= Edward Johnston (orientalist) =

British oriental scholar (1885–1942)

Edward Hamilton Johnston (26 March 1885 – 24 October 1942) was a British oriental scholar who was Boden Professor of Sanskrit at the University of Oxford from 1937 until his death.

==Life==
Edward Hamilton Johnston was born on 26 March 1885; his father was Reginald Johnston, Governor of the Bank of England from 1909 to 1911. He was educated at Eton College before studying at New College, Oxford, switching to history after a year of mathematics and obtaining a first-class degree in 1907. He joined the Indian Civil Service, winning the Boden Sanskrit Scholarship during his probation, and worked in India from 1909 onwards in various capacities.
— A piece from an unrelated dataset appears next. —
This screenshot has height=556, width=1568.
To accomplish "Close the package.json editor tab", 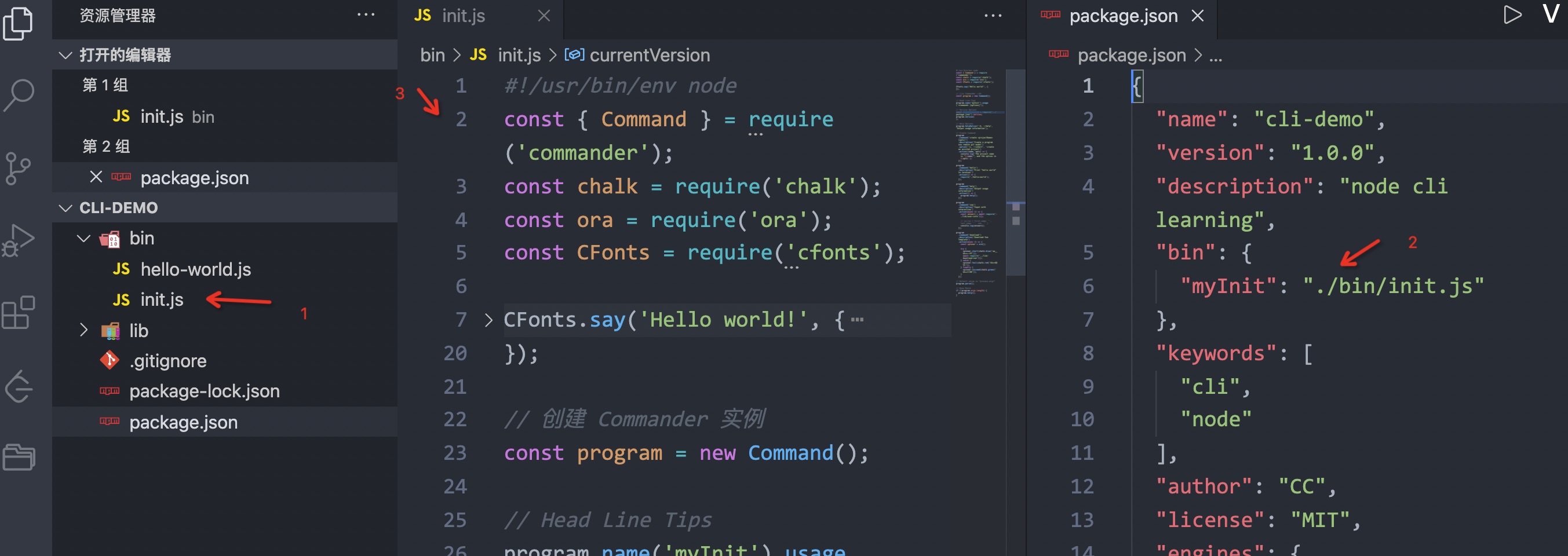I will pos(1197,16).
He took the opportunity to retire in 1924 after working in India for 15 years, and returned to England. Thereafter he spent his time on the study of Sanskrit, later learning sufficient Tibetan and Chinese to make use of material available in those languages.
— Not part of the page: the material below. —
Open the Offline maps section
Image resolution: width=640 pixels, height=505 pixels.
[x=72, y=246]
Although Johnston seems only to have published one article in India (on a group of medieval statues), his later works show that he had noted local Indian practices in agriculture and other areas, since he made reference to these in his analysis of Sanskrit texts. Between 1928 and 1936, he published an edition and translation of the Buddhacarita ("Acts of the Buddha") by the 2nd-century author Aśvaghoṣa; this was described by the writer of his obituary in The Times as his "magnum opus".

In 1937, he was elected Boden Professor of Sanskrit and Keeper of the Indian Institute at the University of Oxford, also becoming a Professorial Fellow of Balliol College. He started cataloguing the Sanskrit manuscripts acquired for the Bodleian Library by an earlier Boden professor, A. A. Macdonell, helped improve the museum of the Indian Institute, and worked on the manuscripts held by the India Office Library. He published several articles on a variety of topics.

Johnston married Iris May, daughter of Sir Henry May. Johnston's brother predeceased him and he then took his brother's children into his household. His family moved to safety in the United States during the Second World War while he stayed in Oxford, serving as an Air Raid Warden and in the Home Guard. He died on 24 October 1942 at the age of 57.

==Reputation==
His obituary in The Times described his death as "a heavy loss not only to his friends and to Oxford but to Sanskrit studies everywhere." Writing in the Journal of the Royal Asiatic Society of Great Britain and Ireland, his predecessor as Boden Professor, F. W. Thomas, said that "friends and orientalists" will have "widely deplored" his death, since he was "favourably situated for a long continuation of the highly congenial work to which he had brought a vigorous competence." Thomas added that Johnston was "accessible and helpful" to his war-time students.